• [Given task]:
Repeat the rows below verbatim, starting at the line with "Task: Click the Google Developers logo icon" and ending at the line with "click(791, 35)", both lines included.

Stored entries:

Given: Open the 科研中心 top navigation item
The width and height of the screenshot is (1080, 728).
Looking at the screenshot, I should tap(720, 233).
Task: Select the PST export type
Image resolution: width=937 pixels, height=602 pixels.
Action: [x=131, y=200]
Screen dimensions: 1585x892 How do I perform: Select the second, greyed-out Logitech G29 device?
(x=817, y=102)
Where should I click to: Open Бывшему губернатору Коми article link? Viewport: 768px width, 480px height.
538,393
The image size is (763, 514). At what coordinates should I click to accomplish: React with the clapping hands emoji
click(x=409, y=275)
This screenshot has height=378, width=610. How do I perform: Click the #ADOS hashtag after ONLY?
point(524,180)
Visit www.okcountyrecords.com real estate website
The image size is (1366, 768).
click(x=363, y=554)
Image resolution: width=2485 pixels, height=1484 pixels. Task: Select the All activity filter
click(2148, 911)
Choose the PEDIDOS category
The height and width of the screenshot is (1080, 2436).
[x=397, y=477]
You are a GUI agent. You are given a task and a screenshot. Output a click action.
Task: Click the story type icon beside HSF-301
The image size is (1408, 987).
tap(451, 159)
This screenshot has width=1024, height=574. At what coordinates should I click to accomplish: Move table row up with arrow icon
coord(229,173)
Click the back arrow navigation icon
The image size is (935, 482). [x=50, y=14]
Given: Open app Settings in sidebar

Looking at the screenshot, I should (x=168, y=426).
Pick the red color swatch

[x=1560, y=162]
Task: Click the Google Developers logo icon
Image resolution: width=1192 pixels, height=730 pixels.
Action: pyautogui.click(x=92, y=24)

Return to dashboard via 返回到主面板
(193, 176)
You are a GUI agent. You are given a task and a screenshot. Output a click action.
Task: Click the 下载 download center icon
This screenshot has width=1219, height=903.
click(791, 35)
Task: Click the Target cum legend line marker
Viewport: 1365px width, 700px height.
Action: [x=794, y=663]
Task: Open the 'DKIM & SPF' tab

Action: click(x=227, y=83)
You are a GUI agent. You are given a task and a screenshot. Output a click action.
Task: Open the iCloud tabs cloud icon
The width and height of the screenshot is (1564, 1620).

• [Reply to the task]:
Task: Click the Google Developers logo icon
Image resolution: width=1192 pixels, height=730 pixels.
Action: pyautogui.click(x=92, y=24)

Return to dashboard via 返回到主面板
(193, 176)
You are a GUI agent. You are given a task and a screenshot. Output a click action.
Task: Click the 下载 download center icon
This screenshot has width=1219, height=903.
click(791, 35)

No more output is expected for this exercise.